> **Description of the task**:
Repeat exactly the line with "Task: Choose the Land Titles term tile" and each line after it to the end of the data below; pictures stay out.

- - -

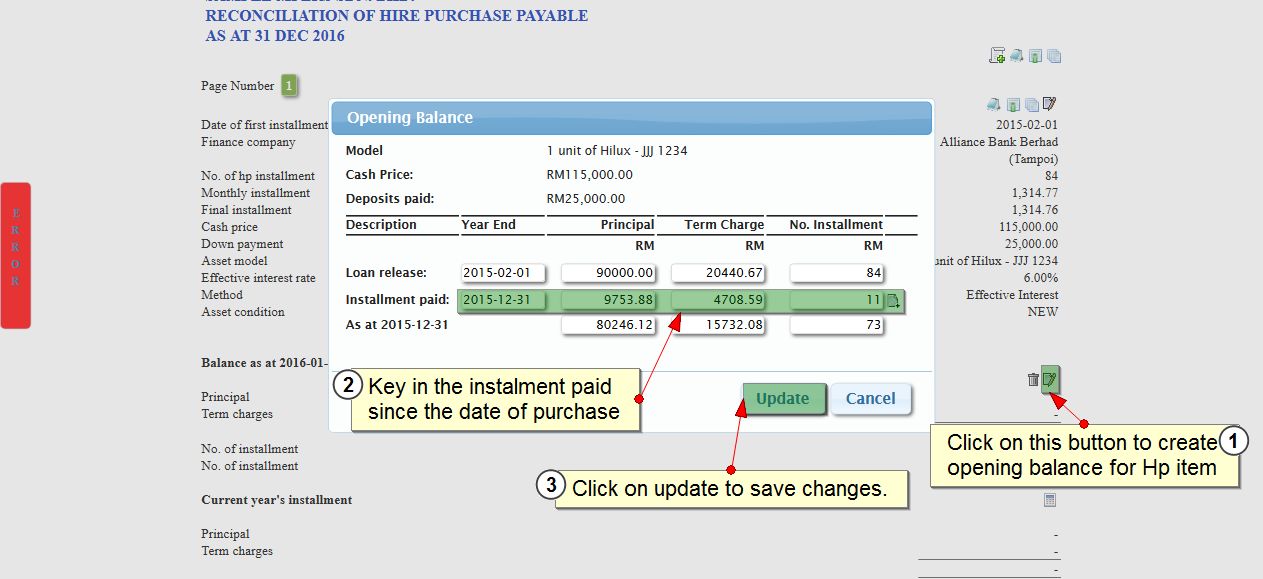Screen dimensions: 1263x579
Task: Focus the Loan release principal 90000.00 field
Action: pos(609,273)
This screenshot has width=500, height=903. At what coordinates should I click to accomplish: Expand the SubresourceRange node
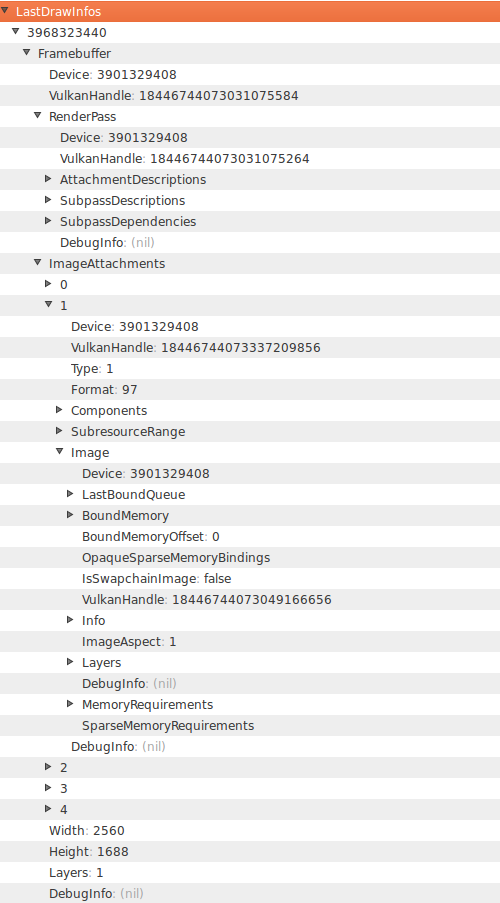pyautogui.click(x=59, y=430)
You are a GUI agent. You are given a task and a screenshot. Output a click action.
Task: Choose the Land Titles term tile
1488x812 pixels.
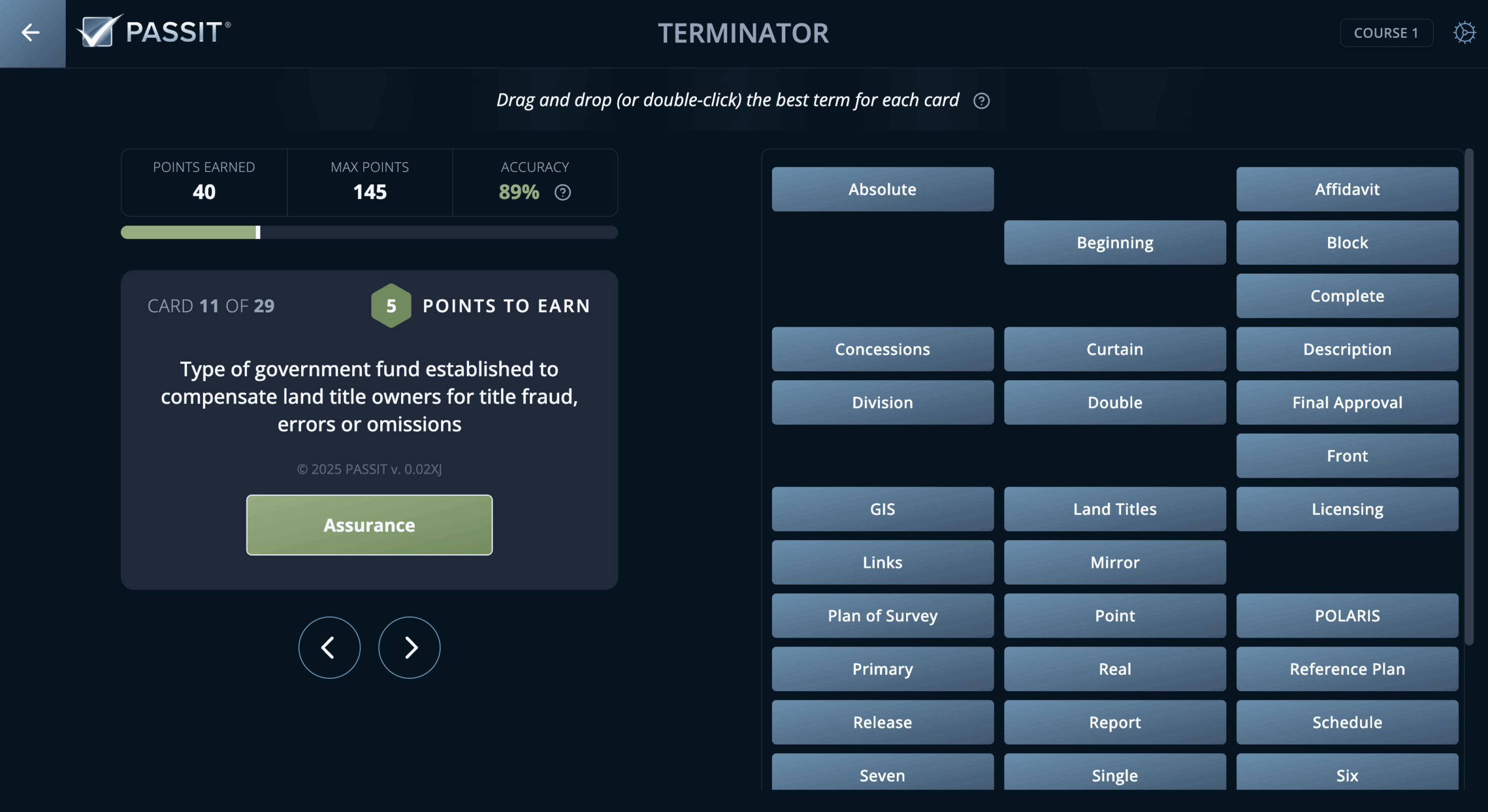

- - -

> **Written answer**:
Task: Choose the Land Titles term tile
1488x812 pixels.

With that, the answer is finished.